Thursday, July 22, 2010

Celebrity


In the pantheon of celebrity, I am a minor and dim star you need a telescope to find. I've written some stuff, signed some autographs, given the odd speech here and there, and am happy with the level of recognition I have achieved. I don't want to be recognized in a restaurant bathroom and asked to sign something whilst I am taking a leak. I have met famous folk who've had that experience, and whatever privacy we still have is lost, if you are well-known by sight in our society. Be like living in an eternal fishbowl. No, thanks. (One of the good things about being a writer is that you can be famous and unknown. Outside of Stephen King and maybe Tom Clancy, most writers walk about unrecognized almost everywhere. Like being a radio personality who won't do TV -- you are safe until you open your mouth.)

When I speak of celebrities, I refer to those who have done something for which they have earned fame, rather than just somebody who is famous for being famous -- and you can fill in your own empty suit or full-bra in that category.

But even with my tiny light, I have learned one of the best of all celeb perks is that you get to be part of people's lives. You, by virtue of your art, mean something to them, sometimes a lot.

If you were terribly depressed and read a book, saw a movie, or heard a song that caused you to brighten up and want to keep going, you probably feel kindly toward whoever was responsible.

If you have a happy, loving marriage and you associate the music they played at your wedding with that, (or with getting laid the first time, or the birth of your child), then that music and the person who played or sang it might resonate with you your entire life.

Celebrities in the arts hear this all the time: "Man, I was feeling low, but I went to your concert and all of a sudden, I felt way better." Or, "My wife and I saw your movie on our first date, and that was what cranked it up, because we both loved you in it."

I never met Ernest Gold, the composer who did movie and TV music, but I hummed aloud his theme from Exodus to help my wife synchronize her Lamaze breathing when my son was born. I might get senile and forget that, but until that happens, I will remember that tune and smile every time I hear it.

Hey, Jude, and Bridge Over Troubled Water are at the top of my sixties soundtrack. So many memories cycle around those two.

Doesn't matter if your memories are connected to music that maybe didn't stand the test of time, or that gets crapped on by folks who found nothing to like in it. It's your memory, and fuck 'em. (Though if it's disco or eighties hair bands, I feel for you.)

My own experience with this is worth a warm glow when I think of it. I've had people who got into the martial art I study tell me they read it about it in a book I wrote, went looking for it, and began training, based on what I had to say about it. Tickles me.
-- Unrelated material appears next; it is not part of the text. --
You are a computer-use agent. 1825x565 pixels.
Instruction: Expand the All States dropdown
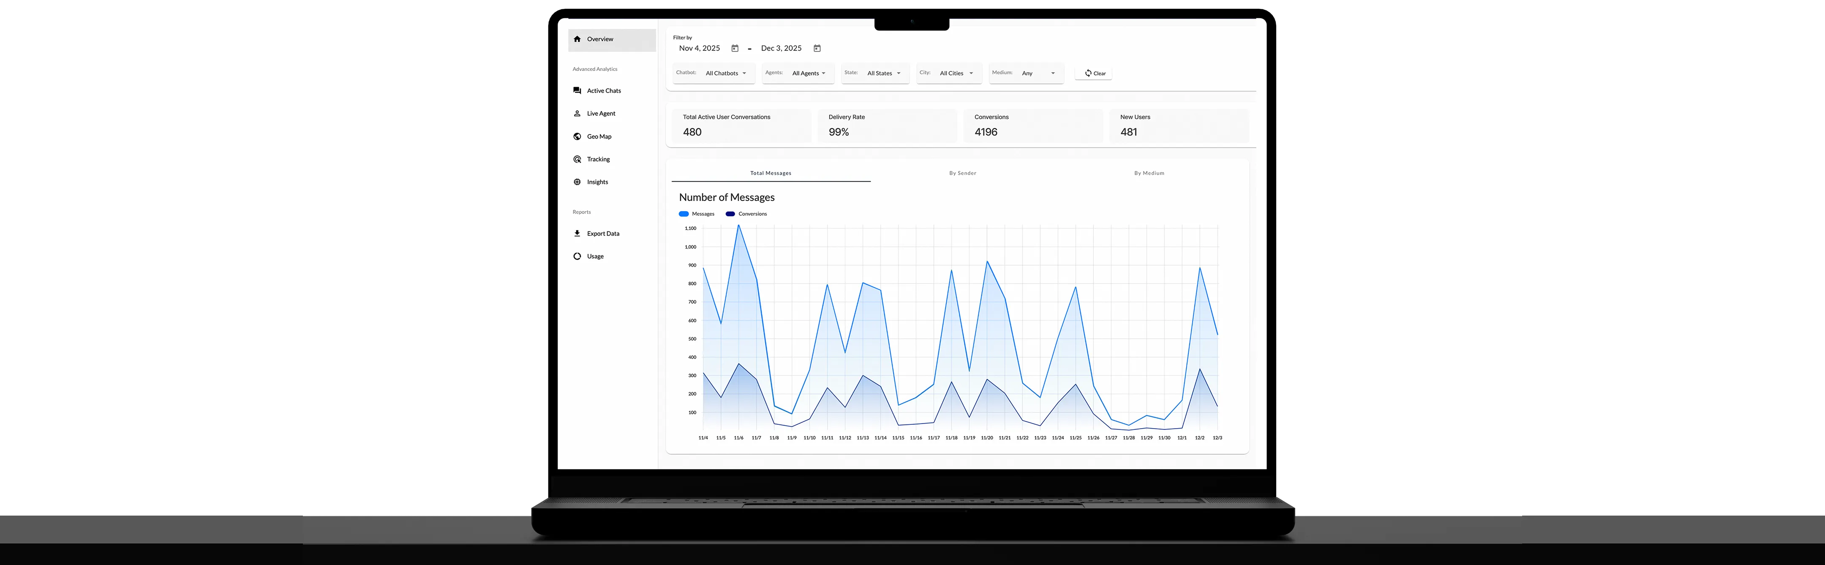pos(883,74)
James Colburn's first starring role as Derek Flint inspired me to pack up and move to the west coast to study martial arts in 1966, when I realized the karate I was getting locally wasn't going to be enough. Harry Harrison's Deathworld and Planet of the Damned made me want to write space opera. John Irving's Hotel New Hampshire had a scene with a police car prowling like a shark that showed me the power of a metaphor used well. I loved and hated him for it -- loved, because it was so good. Hated, because after I read it, I could never write it myself.

John Locke's essays on education stunned me with the power of the written word. Nobody in the English language save Mark Twain can even come close enough to touch him for my money.

Twain's essay on Fenimore Cooper showed me what dead-dry humor was. I've read it dozens of times and I still laugh out loud every time I revisit it. It's just flat-out funny.

Harlan Ellison tells a story about a fan approaching him at a con for an autograph. My memory of the exact detail is hazy, but the essence of it was: The guy is huge, hairy, smelly, obese, wearing a Let-the-Wookiee-Win T-shirt, and not in the least appealing. "Oh, Mr. Ellison, your work has changed my life!" the fan said. To which Harlan allows that he thought: "Oh, my God, what have I done? What were you before ... ?"

It's a perk, being able to touch the lives of people you've never met, and probably won't meet, especially when that effect is on the good side of the ledger. It truly is.